The plan would give the government broad power to buy the bad debt of any U.S. financial institution for the next two years. It would also raise the statutory limit on the national debt from $10.6 trillion to $11.3 trillion to make room for the massive rescue.

But the proposal does not specify what the government would get in return from financial companies for the federal assistance.

Bush said he worried the financial troubles "could ripple throughout" the economy and affect average citizens. "People are beginning to doubt our system, people were losing confidence and I understand it's important to have confidence in our financial system," he added.

Senator Chuck Schumer (D-N.Y.) called the proposal "a good foundation," but raised concerns it "includes no visible protection for taxpayers or homeowners."

"You give them good cash; they give you the worst of the worst," Sherman said.
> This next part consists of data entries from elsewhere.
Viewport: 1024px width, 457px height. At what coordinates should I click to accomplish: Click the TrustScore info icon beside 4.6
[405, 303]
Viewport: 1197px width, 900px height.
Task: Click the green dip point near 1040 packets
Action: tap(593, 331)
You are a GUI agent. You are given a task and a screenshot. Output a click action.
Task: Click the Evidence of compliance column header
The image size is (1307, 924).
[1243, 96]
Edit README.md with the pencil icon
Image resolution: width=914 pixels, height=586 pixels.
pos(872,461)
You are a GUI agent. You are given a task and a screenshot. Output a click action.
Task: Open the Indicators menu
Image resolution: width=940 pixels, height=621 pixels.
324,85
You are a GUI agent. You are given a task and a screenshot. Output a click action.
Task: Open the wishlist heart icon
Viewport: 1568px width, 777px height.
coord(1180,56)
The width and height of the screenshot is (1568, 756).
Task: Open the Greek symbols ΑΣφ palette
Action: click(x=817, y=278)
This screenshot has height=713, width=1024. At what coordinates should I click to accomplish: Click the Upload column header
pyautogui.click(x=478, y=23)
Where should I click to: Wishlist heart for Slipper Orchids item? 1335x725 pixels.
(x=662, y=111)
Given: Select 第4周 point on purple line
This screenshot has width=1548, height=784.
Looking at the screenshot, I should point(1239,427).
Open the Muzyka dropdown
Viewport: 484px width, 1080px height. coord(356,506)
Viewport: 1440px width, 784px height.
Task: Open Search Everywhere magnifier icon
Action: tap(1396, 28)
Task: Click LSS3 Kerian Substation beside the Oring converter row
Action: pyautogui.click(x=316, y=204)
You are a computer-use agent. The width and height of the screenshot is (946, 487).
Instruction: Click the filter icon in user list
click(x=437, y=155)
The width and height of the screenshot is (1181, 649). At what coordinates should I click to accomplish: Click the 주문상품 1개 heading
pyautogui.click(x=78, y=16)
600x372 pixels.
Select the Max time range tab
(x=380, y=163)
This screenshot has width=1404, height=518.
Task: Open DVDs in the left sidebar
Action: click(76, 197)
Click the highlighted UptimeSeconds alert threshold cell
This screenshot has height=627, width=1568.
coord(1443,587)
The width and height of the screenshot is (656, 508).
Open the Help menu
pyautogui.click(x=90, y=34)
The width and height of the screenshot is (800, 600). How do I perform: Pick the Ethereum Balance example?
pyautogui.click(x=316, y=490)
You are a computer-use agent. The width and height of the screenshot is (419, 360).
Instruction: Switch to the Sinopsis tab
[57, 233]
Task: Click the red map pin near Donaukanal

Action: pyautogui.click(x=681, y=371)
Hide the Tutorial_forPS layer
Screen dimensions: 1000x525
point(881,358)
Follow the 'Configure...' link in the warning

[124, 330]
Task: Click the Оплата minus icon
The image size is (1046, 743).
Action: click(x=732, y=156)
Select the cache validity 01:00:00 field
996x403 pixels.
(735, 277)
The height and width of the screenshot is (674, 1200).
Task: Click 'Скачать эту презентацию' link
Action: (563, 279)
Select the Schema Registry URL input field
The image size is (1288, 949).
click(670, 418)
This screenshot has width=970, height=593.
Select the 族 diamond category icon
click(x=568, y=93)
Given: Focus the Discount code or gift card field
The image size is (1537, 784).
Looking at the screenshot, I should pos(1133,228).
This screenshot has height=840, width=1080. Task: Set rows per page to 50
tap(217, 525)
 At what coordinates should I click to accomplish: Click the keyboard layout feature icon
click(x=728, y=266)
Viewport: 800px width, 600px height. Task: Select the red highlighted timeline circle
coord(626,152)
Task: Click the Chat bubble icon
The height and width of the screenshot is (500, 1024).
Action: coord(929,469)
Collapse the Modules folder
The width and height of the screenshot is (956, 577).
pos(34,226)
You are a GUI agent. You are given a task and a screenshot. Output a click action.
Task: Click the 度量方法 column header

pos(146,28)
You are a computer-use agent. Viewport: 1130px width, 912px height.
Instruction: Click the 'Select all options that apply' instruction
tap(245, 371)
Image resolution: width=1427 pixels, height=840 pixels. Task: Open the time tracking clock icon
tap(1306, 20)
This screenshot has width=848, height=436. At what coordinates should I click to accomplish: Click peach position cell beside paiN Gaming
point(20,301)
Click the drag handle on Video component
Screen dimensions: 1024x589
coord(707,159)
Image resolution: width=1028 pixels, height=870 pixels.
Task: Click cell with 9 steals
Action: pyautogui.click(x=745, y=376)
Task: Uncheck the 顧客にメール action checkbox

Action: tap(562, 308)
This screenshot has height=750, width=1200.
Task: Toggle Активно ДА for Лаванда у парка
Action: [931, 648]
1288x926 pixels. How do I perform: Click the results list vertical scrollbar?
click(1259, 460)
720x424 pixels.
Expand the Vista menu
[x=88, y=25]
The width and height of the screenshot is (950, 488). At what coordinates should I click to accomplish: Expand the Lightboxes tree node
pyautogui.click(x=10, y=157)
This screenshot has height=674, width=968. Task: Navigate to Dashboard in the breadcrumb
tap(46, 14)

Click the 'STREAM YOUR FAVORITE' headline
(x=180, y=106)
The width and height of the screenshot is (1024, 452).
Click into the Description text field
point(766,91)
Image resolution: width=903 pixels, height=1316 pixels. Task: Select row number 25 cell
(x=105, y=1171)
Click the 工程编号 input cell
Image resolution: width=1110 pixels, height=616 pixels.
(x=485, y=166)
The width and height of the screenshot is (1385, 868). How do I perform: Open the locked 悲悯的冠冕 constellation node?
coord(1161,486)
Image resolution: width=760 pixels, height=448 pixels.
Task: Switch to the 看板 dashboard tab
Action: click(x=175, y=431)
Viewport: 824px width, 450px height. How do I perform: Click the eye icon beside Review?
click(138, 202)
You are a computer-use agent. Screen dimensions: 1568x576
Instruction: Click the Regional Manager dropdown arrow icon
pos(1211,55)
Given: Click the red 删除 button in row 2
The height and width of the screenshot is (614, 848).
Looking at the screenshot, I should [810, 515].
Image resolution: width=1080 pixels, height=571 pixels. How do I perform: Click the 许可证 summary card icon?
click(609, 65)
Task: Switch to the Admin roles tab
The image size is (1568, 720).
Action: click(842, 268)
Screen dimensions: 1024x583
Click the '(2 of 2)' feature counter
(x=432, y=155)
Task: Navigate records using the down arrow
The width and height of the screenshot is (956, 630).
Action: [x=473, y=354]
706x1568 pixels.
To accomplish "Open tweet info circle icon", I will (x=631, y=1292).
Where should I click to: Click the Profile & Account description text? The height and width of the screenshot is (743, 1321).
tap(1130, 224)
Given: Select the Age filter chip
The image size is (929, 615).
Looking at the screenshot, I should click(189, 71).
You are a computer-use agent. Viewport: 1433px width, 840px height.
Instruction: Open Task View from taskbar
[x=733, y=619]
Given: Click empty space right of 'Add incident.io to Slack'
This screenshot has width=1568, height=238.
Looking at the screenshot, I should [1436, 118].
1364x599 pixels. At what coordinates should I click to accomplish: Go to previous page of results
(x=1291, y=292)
A critic of the plan, he complained that Bush and his economic advisers were trying to panic legislators into rubber-stamping it.

"I am convinced that this bold approach will cost American families far less than the alternative - a continuing series of financial institution failures and frozen credit markets unable to fund economic expansion," Paulson said.

"The financial security of all Americans ... depends on our ability to restore our financial institutions to a sound footing."


http://ca.news.finance.yahoo.com/s/20092008/2/biz-finance-bush-bailout-plans-seeks-700-billion-buy-bad.html





ftfl   
Member since: Jul 06
Posts: 2335
Location:

Post ID: #PID Posted on: 20-09-08 23:04:22



Lehman is the biggest investment bank to collapse since 1990, when Drexel Burnham Lambert filed for bankruptcy as the junk bond market cratered. Lehman listed $639 billion of assets as of the end of May in its bankruptcy filing, putting it well ahead of long-distance phone company WorldCom Inc, which listed $107 billion of assets when it filed for bankruptcy in 2002.

This was the Canary in the coal mine.. If they had waited a little longer, we would have seen the Domino Effect. US is tethering on the brink of Bankruptcy and the whole of the Wall Street would have crumbled like the cookies before X-mas.

Lucky for these Banks Santa came in with the goodies to bail them all. We will know the price tag and the other life lines that they will throw to the individual Mortgage defaulters.

What a shame that these Bankers have been made to bear. The blame squarely rests on the shoulders of the FEDS.

We will know the true costs in dollars in a few weeks. And they will have a few BEST SELLING books to read after that.

Also there is a Parallel economy that is sinking with it, which is offshore.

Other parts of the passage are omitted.